Forbes has reported that:
A federal judge in Southern Florida today unsealed an indictment charging two foreign bankers, one a former private banker for UBS AG, with defrauding the U.S. by helping billionaire Orange County, Calf., real estate developer Igor M. Olenicoff evade U.S. taxes on $200 million hidden in Swiss and Liechtenstein bank accounts.
The charge is that:
in 2001, Birkenfeld's employer entered into a Qualified Intermediary agreement with the U.S. That agreement required UBS to identify any customers who received U.S. source income that was reportable to the Internal Revenue Service and to report that income. As part of the process, UBS agreed to have customers fill out IRS form W-8BEN, which requires foreign beneficial owners of bank accounts to be identified---a departure from historical Swiss bank secrecy laws.

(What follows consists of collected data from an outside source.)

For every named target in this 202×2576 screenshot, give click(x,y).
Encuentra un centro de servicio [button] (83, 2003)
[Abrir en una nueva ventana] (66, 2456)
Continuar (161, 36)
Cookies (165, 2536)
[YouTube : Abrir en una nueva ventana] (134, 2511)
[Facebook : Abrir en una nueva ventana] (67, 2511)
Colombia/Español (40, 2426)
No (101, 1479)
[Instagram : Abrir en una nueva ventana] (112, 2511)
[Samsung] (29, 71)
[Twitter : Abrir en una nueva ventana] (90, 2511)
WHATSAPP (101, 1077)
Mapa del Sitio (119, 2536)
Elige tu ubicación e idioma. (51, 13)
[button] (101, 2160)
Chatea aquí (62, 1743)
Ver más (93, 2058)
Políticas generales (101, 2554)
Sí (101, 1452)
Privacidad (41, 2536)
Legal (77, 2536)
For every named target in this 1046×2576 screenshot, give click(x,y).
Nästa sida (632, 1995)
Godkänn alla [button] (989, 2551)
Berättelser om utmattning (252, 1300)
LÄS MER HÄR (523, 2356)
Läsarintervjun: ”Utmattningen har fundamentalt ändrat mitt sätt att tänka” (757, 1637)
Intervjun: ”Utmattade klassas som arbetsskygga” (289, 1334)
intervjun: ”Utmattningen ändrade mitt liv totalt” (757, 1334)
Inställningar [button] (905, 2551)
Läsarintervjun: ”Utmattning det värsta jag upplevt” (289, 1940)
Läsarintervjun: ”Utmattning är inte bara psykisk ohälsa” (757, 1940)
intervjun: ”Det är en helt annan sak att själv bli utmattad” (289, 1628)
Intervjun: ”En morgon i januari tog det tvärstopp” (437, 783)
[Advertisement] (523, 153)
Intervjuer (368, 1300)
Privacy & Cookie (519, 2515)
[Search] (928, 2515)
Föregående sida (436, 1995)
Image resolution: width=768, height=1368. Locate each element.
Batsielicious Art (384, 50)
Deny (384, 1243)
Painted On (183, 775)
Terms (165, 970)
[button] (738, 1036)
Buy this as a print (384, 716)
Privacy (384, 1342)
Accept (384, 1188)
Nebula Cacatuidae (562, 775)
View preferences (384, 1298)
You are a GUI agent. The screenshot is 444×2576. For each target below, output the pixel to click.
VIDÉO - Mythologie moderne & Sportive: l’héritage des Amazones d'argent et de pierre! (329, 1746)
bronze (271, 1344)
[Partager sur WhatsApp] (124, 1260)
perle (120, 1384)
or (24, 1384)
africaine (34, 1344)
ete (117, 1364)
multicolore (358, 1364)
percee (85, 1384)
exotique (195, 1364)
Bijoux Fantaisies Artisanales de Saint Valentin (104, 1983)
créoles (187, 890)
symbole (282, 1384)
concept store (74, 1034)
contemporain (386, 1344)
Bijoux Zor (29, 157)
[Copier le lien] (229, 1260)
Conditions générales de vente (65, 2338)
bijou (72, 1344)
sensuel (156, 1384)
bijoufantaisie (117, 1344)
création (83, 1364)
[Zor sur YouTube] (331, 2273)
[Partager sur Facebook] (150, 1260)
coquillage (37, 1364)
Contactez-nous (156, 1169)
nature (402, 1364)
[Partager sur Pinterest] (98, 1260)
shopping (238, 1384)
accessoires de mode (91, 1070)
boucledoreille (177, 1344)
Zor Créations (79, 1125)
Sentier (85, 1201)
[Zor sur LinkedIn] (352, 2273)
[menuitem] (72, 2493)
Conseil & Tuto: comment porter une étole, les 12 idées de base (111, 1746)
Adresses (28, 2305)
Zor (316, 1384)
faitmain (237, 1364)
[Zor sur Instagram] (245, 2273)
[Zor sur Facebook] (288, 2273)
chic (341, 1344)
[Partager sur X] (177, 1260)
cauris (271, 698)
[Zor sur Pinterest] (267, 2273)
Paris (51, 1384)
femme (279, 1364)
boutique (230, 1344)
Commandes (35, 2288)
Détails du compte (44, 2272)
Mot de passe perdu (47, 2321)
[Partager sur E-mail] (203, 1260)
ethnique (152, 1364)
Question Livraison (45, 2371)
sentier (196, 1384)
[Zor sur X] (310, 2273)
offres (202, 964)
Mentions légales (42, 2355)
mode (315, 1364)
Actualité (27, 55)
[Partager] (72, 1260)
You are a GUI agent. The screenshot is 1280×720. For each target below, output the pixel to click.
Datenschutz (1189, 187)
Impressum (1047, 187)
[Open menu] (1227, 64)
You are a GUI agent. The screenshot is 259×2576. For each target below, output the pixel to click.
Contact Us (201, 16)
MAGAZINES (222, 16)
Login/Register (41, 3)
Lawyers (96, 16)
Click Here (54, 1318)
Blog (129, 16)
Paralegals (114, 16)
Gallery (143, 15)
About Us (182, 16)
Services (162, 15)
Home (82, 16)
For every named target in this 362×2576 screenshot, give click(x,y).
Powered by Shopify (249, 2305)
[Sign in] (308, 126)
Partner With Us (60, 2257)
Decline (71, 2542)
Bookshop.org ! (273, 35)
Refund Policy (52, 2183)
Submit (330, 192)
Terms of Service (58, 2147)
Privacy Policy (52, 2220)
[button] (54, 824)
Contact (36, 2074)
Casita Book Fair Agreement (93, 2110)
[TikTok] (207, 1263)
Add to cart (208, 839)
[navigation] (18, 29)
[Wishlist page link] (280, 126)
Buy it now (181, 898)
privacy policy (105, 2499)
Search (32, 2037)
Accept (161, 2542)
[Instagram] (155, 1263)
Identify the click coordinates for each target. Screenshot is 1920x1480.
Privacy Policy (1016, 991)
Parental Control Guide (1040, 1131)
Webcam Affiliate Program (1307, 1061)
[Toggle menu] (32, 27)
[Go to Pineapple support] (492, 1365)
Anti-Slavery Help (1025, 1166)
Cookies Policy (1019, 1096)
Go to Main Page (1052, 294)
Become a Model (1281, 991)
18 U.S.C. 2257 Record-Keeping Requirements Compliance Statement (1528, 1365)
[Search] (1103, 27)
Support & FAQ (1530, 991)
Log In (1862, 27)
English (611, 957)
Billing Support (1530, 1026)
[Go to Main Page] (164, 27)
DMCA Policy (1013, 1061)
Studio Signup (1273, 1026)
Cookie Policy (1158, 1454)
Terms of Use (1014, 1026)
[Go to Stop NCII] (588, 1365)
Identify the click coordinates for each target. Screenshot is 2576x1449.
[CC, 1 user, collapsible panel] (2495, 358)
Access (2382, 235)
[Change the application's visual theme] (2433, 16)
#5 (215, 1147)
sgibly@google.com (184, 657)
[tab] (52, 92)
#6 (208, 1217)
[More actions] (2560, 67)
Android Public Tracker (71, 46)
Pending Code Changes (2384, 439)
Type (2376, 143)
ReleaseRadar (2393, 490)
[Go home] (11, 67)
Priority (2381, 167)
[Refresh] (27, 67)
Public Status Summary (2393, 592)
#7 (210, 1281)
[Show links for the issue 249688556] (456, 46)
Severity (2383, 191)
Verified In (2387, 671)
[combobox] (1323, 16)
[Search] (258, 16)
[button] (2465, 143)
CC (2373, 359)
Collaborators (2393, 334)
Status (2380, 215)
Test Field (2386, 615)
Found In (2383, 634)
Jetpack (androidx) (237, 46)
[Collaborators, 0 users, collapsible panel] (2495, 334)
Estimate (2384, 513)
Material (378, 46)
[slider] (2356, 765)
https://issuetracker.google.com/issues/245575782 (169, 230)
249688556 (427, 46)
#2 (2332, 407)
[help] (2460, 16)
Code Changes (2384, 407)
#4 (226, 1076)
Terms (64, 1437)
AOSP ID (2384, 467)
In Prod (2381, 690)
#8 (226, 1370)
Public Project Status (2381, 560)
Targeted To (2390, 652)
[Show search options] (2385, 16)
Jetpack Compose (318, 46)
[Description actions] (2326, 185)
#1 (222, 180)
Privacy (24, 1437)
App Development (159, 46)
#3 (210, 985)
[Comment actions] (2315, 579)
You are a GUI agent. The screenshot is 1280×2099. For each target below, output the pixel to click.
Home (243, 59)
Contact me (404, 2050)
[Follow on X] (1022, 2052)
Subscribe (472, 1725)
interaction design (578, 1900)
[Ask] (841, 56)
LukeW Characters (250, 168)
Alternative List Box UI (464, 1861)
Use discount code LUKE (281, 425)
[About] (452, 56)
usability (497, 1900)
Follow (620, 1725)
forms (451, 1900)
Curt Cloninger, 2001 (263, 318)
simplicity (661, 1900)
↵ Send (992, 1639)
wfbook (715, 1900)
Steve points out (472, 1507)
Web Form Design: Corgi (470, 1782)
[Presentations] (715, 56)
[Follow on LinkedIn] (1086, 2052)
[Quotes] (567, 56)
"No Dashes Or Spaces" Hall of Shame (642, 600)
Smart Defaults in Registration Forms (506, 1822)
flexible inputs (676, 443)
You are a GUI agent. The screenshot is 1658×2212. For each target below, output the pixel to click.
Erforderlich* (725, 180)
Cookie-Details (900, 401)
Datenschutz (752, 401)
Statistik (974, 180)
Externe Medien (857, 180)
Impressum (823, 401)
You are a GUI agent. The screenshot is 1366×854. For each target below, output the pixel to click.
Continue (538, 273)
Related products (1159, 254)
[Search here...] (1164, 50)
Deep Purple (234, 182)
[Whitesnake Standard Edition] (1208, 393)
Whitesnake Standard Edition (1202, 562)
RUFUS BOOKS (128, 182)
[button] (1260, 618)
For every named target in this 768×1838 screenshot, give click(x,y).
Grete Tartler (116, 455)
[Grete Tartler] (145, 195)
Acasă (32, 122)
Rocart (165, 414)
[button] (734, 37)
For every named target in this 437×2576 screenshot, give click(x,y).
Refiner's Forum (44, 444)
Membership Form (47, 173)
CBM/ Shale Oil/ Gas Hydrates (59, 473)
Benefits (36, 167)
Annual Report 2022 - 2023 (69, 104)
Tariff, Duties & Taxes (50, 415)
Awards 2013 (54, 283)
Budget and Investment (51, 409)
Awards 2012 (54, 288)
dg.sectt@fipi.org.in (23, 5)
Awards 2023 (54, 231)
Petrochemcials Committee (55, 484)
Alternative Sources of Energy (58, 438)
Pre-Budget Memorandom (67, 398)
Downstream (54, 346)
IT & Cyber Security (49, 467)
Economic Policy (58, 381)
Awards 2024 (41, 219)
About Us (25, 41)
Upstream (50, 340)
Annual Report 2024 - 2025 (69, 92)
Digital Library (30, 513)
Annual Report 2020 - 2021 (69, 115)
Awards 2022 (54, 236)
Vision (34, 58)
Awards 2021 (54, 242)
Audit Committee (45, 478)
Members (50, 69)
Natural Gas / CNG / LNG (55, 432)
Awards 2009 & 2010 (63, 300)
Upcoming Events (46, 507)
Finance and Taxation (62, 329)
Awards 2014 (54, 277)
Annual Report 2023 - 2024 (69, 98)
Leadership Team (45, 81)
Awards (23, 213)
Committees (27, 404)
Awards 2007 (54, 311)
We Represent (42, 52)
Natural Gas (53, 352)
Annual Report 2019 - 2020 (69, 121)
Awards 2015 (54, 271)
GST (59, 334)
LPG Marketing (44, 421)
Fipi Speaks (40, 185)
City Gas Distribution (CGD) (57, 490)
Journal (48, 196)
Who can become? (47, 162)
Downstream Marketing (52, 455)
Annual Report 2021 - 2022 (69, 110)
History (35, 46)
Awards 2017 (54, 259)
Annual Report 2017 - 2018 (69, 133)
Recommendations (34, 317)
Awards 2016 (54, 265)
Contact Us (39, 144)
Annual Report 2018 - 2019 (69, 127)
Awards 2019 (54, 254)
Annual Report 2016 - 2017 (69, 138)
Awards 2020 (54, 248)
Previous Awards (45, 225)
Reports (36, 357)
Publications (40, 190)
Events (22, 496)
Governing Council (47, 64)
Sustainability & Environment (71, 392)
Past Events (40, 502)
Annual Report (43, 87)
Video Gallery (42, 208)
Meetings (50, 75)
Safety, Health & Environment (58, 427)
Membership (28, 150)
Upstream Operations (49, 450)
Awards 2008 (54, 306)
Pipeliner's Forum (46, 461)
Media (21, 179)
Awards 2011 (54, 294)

But Birkenfeld and Staggl, the indictment alleges, defrauded the IRS by falsifying Swiss bank documents and W-8BENs, and by setting up "nominee entities" to hide the true ownership of assets. Staggl, according to the indictment, was the owner of New Haven Trust Company Ltd., a Liechtenstein trustee of accounts used to hide Olenicoff's ownership of assets.
I do not know if this is true, of course. Clearly someone does or the matter would not have got this far.
What I can say is this: I warmly welcome this approach. It is absolutely essential that those who supply corruption services are prosecuted. They commit economic crimes, even when they work for the largest banks and accountants and lawyers and must carry the responsibility for doing so. And so should their employers do so.
Only then will we bring these organisations to account for the activities they undertake in tax havens.
On which point, by the way, I still note that not one Big 4 firm has yet justified the existence of its Liechtenstein firm. I'm not surprised. There can be no ethical justification for being there.